Full-time commercial janitors with 32BJ already carry $100 copays for hospital stays and ER care — and $40 copays to see a specialist — assuming all those medicos are in-network, of course.

“My union health insurance is crucial for me,” says Kristinia Bellamy, a building cleaner and member of the 32BJ bargaining committee. “I am a breast cancer survivor, and I have to take a pill that costs $500 per prescription. If I wasn’t covered, I don’t know how I would afford that, even with a good salary. A lot of us worry about what could happen to us without our union health insurance.”

A month prior to his passing, late 32BJ President Héctor J. Figueroa led a massive demonstration outside Bryant Park and declared, “The building industry is booming in New York City and we have to start telling the building owners and the contractors that we have done the work; we have earned what we deserve; and we are coming for our fair share of the wealth that is here in New York.”

Ena Softly, another member of the 32BJ bargaining committee and an office cleaner at 3 Times Square, issued a statement last week saying, “We take care of these buildings and it makes us very proud. Millions of New Yorkers who work in these office buildings go home to happy families, and we need the same in exchange for taking care of them. We should be able to live in the same city where we work.”

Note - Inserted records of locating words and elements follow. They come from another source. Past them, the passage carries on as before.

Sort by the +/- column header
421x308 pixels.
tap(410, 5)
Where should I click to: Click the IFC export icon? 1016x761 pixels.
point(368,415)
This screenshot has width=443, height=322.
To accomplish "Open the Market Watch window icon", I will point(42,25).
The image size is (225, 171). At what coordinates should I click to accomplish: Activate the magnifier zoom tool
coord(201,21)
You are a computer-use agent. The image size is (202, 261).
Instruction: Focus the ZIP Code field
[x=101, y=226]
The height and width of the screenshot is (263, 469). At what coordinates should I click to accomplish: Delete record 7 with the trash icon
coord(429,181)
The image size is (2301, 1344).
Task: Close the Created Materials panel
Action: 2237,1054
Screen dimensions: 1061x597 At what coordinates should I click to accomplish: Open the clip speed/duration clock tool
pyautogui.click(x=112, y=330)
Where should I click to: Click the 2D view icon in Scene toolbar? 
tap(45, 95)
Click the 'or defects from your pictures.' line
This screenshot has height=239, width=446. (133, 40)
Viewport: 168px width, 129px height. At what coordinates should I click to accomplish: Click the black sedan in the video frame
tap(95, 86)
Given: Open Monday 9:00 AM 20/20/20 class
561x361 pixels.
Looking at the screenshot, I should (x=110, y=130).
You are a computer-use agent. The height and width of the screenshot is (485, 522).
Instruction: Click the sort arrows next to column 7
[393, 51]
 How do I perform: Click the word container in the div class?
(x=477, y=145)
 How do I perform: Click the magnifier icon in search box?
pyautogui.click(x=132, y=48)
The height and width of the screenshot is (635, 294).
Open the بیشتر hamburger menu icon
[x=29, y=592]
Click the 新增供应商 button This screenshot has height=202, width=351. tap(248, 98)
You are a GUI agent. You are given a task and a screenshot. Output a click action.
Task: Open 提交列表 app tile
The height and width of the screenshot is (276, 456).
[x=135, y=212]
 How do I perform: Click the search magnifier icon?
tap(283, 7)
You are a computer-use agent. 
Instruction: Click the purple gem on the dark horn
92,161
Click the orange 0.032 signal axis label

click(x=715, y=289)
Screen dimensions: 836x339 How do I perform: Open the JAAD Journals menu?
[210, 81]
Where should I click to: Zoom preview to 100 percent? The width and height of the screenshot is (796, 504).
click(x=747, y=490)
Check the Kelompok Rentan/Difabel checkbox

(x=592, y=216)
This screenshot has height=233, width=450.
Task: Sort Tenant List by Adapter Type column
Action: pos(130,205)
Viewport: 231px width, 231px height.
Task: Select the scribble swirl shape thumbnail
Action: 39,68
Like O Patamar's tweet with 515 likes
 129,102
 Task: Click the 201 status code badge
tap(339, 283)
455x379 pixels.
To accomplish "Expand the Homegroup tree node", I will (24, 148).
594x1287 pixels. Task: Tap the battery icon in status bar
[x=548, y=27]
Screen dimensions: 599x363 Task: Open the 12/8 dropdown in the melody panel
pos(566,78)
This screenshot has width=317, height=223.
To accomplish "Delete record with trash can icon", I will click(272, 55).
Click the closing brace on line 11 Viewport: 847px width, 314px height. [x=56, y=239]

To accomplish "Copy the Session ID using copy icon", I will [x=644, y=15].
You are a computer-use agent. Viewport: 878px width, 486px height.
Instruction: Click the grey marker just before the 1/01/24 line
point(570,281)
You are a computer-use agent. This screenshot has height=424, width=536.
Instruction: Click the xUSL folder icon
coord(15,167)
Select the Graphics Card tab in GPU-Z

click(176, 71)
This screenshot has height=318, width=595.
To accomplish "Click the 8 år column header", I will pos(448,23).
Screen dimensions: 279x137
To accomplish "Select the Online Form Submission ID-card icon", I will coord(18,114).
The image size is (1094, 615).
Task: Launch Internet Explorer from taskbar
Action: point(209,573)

In October, 32BJ office cleaners in Philadelphia secured a new 4-year contract that not only increases pension contributions — but extends those same benefits to new workers. 

“They said to us they would not spend any more money into pension benefits and stop defined pension benefits for all new employees,” Bragg says. “They said to us that was their ‘religion.’ At the end of the day, apparently, they changed religions — because we won a 20-percent increase on the pension fund that continues to apply to all new workers in that industry.”

Bragg calls himself a “known entity” within the building industry who is embracing this new  opportunity to bring home a fair contract for his New York City members. 

“This might be a moment in transition to test our ability to to fight back — I would warn those folks, they would be very much mistaken,” says Bragg. “And those who want to see a fair resolution, they should focus on the people on their side of the table to make sure they act responsibly.”

Both sides are due back at the bargaining table on December 3.